*Task goal*
Word for word, transcribe the data below from the line with "This screenshot has height=1304, width=1282." to the line with "Enable the Sunday availability toggle", keeping both of those lines.

*** Data for processing ***

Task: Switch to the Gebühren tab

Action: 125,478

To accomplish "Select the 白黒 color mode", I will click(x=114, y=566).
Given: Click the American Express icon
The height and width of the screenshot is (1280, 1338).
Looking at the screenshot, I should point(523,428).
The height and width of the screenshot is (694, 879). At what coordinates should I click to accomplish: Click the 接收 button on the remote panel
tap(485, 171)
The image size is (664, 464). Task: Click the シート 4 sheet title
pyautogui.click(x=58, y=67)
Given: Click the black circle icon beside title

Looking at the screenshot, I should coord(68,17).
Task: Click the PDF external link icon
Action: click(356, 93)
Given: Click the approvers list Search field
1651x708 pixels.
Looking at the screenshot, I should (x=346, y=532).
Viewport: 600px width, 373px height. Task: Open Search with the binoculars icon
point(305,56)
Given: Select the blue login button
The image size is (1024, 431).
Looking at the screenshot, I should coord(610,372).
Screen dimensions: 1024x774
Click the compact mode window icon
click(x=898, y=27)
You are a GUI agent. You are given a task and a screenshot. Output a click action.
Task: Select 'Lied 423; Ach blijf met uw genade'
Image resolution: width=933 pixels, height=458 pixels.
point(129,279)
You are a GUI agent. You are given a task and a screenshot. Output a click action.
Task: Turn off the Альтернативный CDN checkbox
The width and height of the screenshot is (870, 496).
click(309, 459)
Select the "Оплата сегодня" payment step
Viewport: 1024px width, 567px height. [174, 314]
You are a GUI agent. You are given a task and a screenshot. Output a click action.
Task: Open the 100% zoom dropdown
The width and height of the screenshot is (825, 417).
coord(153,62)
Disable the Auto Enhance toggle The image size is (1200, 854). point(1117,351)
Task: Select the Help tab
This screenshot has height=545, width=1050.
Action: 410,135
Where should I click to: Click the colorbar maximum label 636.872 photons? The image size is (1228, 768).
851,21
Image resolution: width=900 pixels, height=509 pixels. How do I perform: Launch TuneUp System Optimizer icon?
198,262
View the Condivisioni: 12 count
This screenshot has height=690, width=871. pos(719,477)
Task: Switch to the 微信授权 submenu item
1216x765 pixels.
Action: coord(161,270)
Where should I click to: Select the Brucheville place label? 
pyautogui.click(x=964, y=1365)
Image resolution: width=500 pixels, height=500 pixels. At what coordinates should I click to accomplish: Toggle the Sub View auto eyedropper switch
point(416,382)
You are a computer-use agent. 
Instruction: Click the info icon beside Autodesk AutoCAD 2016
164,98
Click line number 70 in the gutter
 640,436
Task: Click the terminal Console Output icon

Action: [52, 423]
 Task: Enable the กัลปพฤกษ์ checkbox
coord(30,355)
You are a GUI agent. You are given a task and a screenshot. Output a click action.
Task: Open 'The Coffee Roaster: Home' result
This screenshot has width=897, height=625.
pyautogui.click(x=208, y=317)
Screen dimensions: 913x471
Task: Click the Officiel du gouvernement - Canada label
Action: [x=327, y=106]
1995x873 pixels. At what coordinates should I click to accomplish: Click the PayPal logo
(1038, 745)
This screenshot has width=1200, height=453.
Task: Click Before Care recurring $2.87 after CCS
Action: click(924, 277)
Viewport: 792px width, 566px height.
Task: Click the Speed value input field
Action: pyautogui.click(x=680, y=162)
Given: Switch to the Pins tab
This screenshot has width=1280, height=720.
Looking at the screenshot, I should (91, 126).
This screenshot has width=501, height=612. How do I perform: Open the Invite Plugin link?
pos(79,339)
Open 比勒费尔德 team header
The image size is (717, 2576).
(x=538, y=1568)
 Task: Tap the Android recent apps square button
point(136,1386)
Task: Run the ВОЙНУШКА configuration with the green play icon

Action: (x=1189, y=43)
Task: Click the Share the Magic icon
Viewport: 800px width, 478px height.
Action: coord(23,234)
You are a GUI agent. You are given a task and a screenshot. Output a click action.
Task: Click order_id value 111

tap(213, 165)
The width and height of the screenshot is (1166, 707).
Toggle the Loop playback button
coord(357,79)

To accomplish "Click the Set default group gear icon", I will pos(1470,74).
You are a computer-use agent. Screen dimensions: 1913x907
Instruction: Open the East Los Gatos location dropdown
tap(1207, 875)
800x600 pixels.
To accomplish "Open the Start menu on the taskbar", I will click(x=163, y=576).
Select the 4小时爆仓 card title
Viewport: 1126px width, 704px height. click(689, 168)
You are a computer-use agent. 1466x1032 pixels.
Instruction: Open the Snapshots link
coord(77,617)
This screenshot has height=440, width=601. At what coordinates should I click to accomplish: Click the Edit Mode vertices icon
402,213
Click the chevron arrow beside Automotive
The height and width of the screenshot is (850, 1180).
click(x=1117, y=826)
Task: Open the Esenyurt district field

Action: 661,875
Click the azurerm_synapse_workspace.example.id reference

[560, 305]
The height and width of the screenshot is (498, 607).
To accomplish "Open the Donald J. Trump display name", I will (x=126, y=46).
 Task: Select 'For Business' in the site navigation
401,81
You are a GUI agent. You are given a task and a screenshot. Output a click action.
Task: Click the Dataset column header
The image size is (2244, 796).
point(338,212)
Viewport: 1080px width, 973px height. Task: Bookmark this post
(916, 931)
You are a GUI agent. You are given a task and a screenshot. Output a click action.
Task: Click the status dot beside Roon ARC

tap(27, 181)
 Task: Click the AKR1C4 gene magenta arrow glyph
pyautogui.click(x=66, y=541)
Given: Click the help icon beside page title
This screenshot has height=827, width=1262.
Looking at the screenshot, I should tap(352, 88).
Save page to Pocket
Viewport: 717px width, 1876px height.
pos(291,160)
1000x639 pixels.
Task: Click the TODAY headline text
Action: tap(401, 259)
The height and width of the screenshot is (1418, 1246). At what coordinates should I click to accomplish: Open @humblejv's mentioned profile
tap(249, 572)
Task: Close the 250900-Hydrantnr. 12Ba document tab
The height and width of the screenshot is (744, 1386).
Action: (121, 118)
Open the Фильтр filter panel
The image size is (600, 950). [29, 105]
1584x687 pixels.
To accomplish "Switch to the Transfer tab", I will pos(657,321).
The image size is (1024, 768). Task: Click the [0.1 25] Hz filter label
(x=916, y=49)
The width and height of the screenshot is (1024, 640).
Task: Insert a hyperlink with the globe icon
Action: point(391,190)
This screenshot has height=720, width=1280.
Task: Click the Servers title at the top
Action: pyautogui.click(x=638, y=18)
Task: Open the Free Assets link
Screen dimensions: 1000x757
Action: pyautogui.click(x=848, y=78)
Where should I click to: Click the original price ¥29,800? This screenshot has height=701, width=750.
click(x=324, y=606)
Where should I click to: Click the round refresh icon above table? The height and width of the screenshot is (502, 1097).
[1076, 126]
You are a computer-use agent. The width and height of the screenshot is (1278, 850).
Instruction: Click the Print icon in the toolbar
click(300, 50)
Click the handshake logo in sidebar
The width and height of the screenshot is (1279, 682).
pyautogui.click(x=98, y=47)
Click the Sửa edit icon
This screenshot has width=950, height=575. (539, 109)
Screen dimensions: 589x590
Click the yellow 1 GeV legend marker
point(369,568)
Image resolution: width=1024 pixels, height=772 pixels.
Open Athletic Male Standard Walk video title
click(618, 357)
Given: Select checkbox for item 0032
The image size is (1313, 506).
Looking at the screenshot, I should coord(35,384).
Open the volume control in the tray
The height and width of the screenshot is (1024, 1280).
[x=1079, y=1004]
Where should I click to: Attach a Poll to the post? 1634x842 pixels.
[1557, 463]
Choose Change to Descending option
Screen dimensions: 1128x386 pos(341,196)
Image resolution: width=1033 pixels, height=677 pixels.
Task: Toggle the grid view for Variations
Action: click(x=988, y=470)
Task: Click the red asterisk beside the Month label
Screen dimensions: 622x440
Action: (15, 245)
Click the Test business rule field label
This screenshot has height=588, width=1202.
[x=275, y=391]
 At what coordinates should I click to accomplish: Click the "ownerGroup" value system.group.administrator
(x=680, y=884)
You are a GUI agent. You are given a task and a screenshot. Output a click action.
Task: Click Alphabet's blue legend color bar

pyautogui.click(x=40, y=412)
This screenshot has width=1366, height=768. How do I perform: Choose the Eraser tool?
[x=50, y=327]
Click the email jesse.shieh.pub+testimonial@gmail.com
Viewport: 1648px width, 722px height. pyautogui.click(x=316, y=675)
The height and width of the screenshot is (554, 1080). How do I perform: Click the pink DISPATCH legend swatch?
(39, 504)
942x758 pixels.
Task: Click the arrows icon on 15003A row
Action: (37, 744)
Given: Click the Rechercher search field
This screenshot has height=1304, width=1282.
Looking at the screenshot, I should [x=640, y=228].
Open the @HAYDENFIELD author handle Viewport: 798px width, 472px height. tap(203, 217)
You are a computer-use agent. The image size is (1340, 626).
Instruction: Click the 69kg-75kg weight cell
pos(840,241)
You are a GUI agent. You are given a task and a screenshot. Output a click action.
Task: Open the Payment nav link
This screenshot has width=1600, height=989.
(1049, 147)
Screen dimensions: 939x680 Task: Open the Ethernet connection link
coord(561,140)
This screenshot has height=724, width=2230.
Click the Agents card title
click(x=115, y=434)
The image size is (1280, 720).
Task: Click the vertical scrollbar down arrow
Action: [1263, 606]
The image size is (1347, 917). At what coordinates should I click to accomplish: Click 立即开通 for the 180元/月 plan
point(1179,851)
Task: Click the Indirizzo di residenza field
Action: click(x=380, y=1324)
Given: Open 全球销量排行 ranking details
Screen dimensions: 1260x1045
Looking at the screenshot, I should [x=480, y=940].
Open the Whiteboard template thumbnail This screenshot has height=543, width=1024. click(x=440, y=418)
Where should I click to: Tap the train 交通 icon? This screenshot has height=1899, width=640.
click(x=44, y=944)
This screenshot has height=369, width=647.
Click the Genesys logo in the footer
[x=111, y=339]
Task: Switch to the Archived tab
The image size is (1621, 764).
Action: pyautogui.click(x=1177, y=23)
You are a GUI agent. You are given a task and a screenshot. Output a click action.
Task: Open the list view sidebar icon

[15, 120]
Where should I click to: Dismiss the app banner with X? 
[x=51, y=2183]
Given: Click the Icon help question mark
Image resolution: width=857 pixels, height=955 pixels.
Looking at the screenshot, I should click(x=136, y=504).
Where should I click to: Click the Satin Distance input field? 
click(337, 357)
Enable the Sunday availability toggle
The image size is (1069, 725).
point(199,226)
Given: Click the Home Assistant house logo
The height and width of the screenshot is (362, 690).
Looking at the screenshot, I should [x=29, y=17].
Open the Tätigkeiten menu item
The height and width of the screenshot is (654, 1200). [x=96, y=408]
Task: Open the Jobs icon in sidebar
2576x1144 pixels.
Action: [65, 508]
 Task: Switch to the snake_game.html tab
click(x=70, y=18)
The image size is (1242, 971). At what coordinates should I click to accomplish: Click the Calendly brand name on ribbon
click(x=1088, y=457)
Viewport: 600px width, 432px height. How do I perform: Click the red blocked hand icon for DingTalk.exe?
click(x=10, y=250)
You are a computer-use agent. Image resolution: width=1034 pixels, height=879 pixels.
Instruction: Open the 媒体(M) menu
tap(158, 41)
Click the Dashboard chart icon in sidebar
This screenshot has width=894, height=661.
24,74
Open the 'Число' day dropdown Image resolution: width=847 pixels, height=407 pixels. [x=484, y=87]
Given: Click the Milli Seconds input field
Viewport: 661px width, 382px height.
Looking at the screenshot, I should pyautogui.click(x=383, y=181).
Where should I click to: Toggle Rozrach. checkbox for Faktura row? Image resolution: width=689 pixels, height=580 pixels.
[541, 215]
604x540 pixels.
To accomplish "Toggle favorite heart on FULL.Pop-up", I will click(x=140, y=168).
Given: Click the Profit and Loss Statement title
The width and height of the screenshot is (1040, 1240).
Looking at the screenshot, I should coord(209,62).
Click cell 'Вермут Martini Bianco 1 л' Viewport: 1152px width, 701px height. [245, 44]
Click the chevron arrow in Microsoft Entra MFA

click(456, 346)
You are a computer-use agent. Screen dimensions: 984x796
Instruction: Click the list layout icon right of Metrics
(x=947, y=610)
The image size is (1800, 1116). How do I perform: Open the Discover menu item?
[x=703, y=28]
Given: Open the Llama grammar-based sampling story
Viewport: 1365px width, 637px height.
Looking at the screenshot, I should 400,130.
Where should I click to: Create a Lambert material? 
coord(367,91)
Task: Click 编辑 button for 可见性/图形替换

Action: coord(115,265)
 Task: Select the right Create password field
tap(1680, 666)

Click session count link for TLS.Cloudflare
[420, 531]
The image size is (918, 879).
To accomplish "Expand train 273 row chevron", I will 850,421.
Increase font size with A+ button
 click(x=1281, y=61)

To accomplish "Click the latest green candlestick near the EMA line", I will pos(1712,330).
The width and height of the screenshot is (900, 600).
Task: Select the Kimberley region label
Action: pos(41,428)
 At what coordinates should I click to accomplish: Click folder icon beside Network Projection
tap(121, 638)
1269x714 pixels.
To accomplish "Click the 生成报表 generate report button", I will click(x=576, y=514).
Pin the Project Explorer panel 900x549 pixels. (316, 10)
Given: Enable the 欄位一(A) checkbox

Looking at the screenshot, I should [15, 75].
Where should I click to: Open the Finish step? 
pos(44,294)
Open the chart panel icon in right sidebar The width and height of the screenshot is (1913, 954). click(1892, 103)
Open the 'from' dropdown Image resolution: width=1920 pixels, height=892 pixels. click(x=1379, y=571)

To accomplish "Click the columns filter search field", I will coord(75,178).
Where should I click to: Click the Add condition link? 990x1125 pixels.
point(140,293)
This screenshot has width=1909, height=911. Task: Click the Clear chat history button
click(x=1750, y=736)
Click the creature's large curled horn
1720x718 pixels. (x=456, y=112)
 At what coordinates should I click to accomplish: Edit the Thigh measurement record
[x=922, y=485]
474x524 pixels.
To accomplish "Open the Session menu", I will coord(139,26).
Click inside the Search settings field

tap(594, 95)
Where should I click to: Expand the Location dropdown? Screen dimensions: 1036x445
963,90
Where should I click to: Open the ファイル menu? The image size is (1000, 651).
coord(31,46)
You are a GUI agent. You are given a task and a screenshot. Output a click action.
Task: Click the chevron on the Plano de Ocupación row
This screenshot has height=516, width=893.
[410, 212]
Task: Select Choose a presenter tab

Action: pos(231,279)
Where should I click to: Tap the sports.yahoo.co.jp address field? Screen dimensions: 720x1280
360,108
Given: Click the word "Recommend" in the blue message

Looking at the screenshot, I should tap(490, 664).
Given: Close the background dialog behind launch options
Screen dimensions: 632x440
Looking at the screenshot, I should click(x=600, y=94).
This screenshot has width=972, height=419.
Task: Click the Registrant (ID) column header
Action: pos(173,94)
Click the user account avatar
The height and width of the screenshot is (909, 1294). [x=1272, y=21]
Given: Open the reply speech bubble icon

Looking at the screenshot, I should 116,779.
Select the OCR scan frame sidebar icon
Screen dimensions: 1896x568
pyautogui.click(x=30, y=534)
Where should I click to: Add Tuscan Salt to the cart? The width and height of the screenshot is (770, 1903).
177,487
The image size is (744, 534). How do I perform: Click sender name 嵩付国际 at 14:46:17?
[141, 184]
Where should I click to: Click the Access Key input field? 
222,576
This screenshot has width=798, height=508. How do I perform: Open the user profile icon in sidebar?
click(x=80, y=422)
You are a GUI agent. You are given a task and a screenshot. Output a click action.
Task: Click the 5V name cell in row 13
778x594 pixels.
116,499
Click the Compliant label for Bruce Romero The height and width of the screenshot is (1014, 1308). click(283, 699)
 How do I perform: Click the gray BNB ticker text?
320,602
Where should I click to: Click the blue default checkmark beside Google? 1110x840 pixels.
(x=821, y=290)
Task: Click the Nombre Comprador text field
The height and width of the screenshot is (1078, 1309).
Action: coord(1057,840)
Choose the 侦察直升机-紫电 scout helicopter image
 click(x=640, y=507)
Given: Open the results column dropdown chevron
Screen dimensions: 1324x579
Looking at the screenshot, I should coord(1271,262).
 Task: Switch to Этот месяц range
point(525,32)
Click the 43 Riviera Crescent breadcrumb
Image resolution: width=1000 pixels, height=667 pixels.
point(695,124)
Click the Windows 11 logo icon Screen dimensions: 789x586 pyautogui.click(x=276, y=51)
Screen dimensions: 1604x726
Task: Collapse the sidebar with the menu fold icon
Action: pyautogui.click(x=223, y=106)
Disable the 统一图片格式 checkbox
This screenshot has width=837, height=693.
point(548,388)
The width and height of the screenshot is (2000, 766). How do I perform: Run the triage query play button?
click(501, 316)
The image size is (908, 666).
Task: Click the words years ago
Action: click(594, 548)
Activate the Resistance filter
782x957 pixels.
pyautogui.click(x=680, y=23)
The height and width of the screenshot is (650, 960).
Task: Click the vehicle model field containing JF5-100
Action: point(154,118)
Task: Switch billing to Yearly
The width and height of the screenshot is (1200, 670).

*** End of Data for processing ***

*Answer space*
This screenshot has height=1304, width=1282.
Looking at the screenshot, I should [x=640, y=228].
Open the @HAYDENFIELD author handle Viewport: 798px width, 472px height. tap(203, 217)
You are a computer-use agent. The image size is (1340, 626).
Instruction: Click the 69kg-75kg weight cell
pos(840,241)
You are a GUI agent. You are given a task and a screenshot. Output a click action.
Task: Open the Payment nav link
This screenshot has width=1600, height=989.
(1049, 147)
Screen dimensions: 939x680 Task: Open the Ethernet connection link
coord(561,140)
This screenshot has height=724, width=2230.
Click the Agents card title
click(x=115, y=434)
The image size is (1280, 720).
Task: Click the vertical scrollbar down arrow
Action: [1263, 606]
The image size is (1347, 917). At what coordinates should I click to accomplish: Click 立即开通 for the 180元/月 plan
point(1179,851)
Task: Click the Indirizzo di residenza field
Action: click(x=380, y=1324)
Given: Open 全球销量排行 ranking details
Screen dimensions: 1260x1045
Looking at the screenshot, I should [x=480, y=940].
Open the Whiteboard template thumbnail This screenshot has height=543, width=1024. click(x=440, y=418)
Where should I click to: Tap the train 交通 icon? This screenshot has height=1899, width=640.
click(x=44, y=944)
This screenshot has height=369, width=647.
Click the Genesys logo in the footer
[x=111, y=339]
Task: Switch to the Archived tab
The image size is (1621, 764).
Action: pyautogui.click(x=1177, y=23)
You are a GUI agent. You are given a task and a screenshot. Output a click action.
Task: Open the list view sidebar icon

[15, 120]
Where should I click to: Dismiss the app banner with X? 
[x=51, y=2183]
Given: Click the Icon help question mark
Image resolution: width=857 pixels, height=955 pixels.
Looking at the screenshot, I should click(x=136, y=504).
Where should I click to: Click the Satin Distance input field? 
click(337, 357)
Enable the Sunday availability toggle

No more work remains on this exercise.